[[ Data for processing open ]]

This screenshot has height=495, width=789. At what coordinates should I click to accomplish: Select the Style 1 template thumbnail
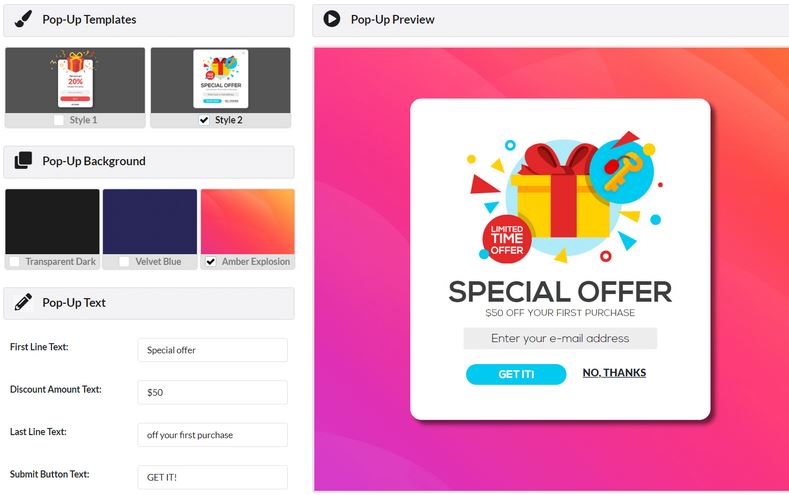(x=75, y=80)
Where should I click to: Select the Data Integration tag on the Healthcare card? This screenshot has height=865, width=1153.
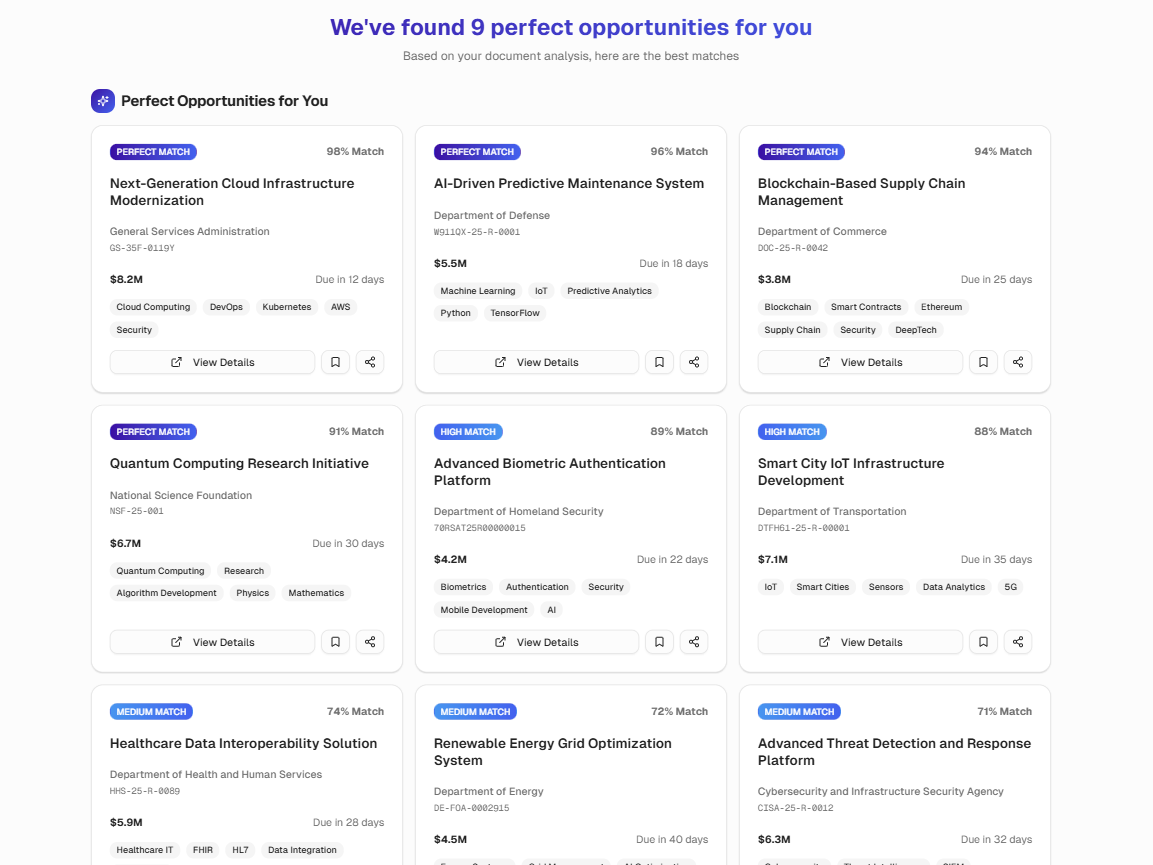coord(302,850)
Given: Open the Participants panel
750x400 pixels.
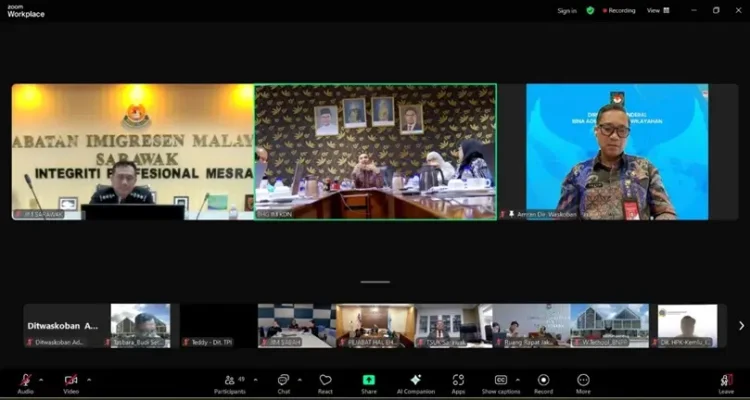Looking at the screenshot, I should (x=232, y=381).
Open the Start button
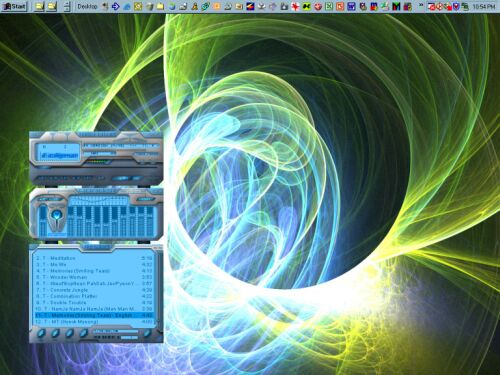The image size is (500, 375). click(14, 6)
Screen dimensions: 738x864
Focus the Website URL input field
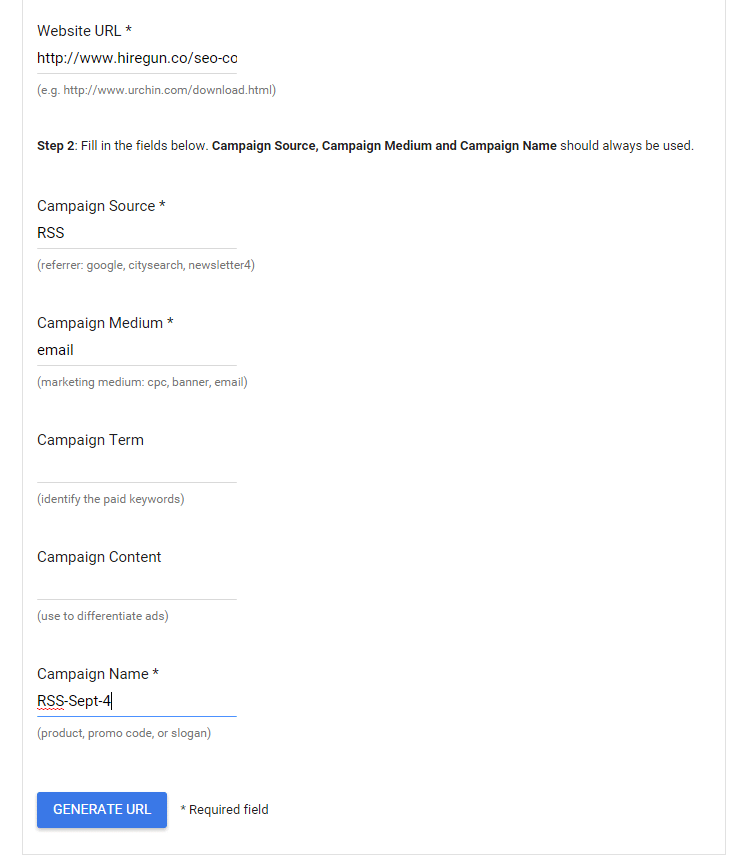[x=137, y=58]
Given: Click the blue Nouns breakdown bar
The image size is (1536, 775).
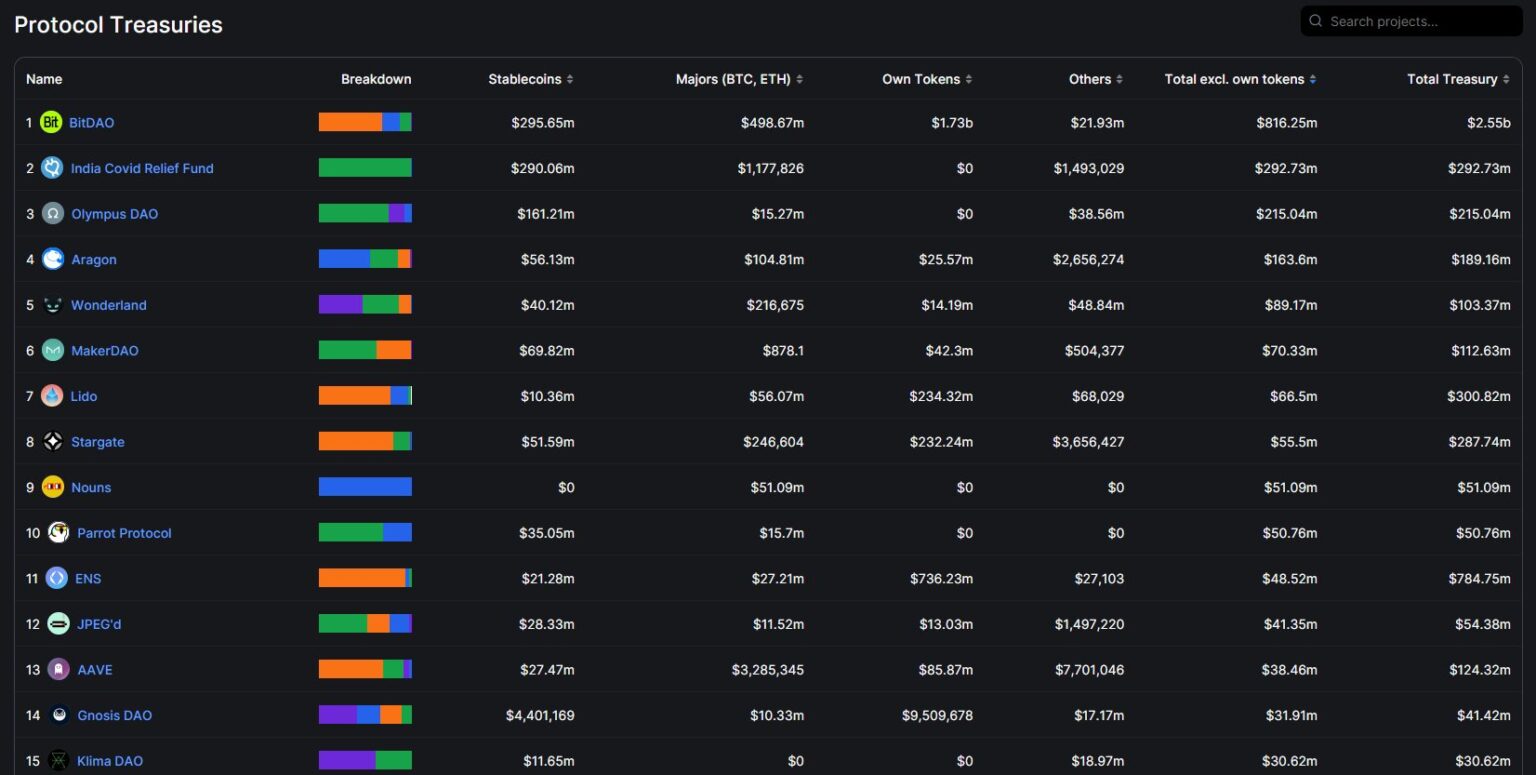Looking at the screenshot, I should point(365,487).
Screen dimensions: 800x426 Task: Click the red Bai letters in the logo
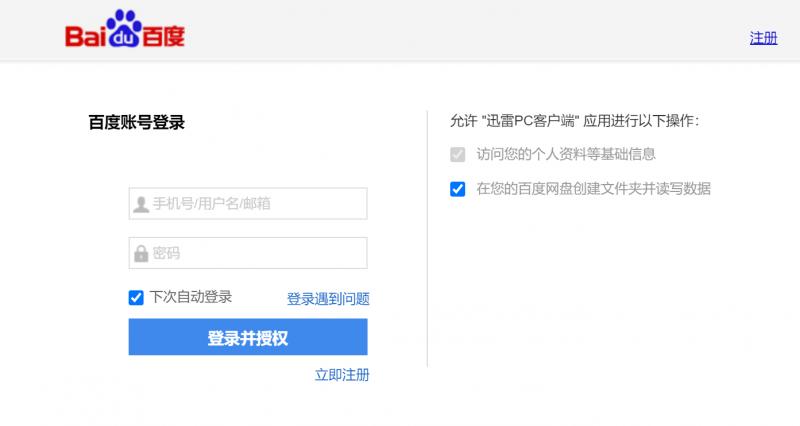(x=86, y=36)
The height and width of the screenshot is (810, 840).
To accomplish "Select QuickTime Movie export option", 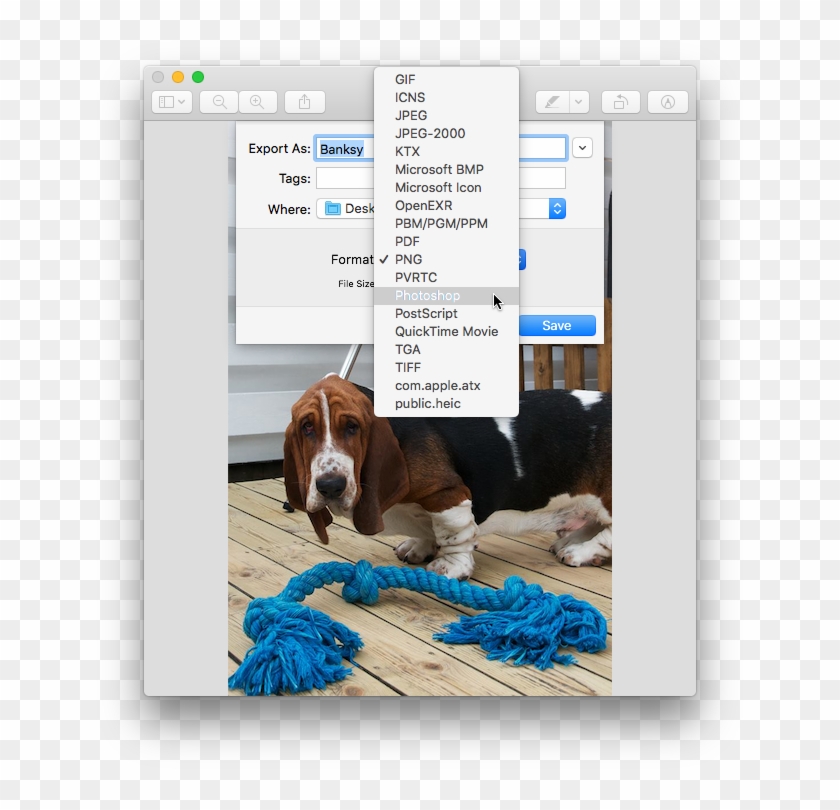I will pos(446,331).

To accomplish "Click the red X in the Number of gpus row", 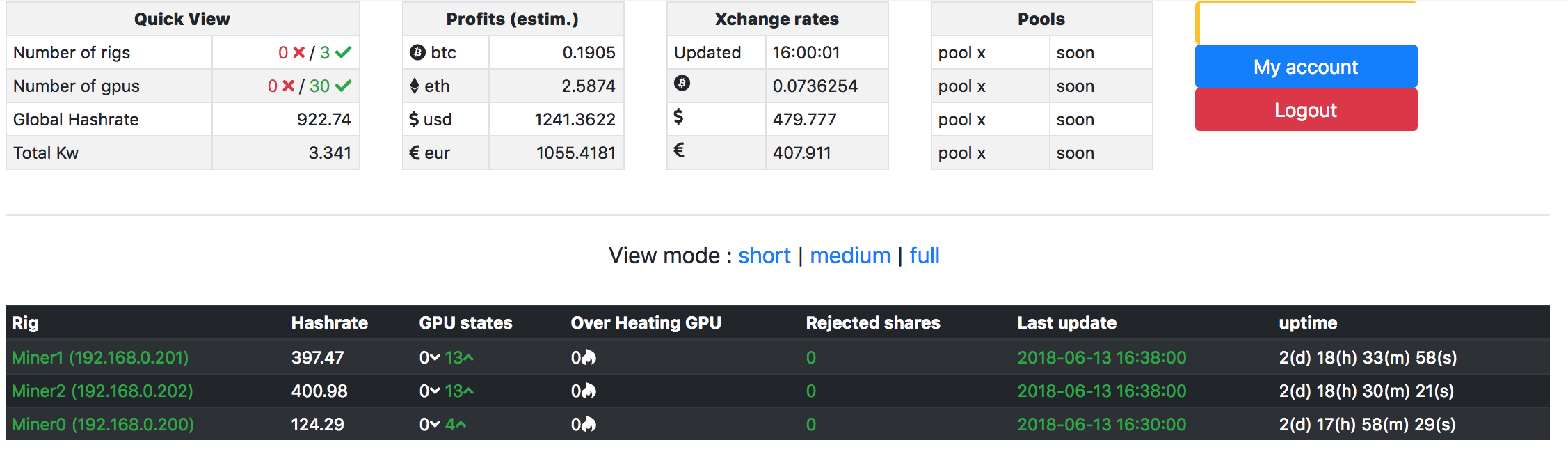I will coord(288,86).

[[ Data for processing closed ]]

**Work required**
Indicate how many lines of the material contain the string "Given", giving the number and nothing more.

**Expected output**
2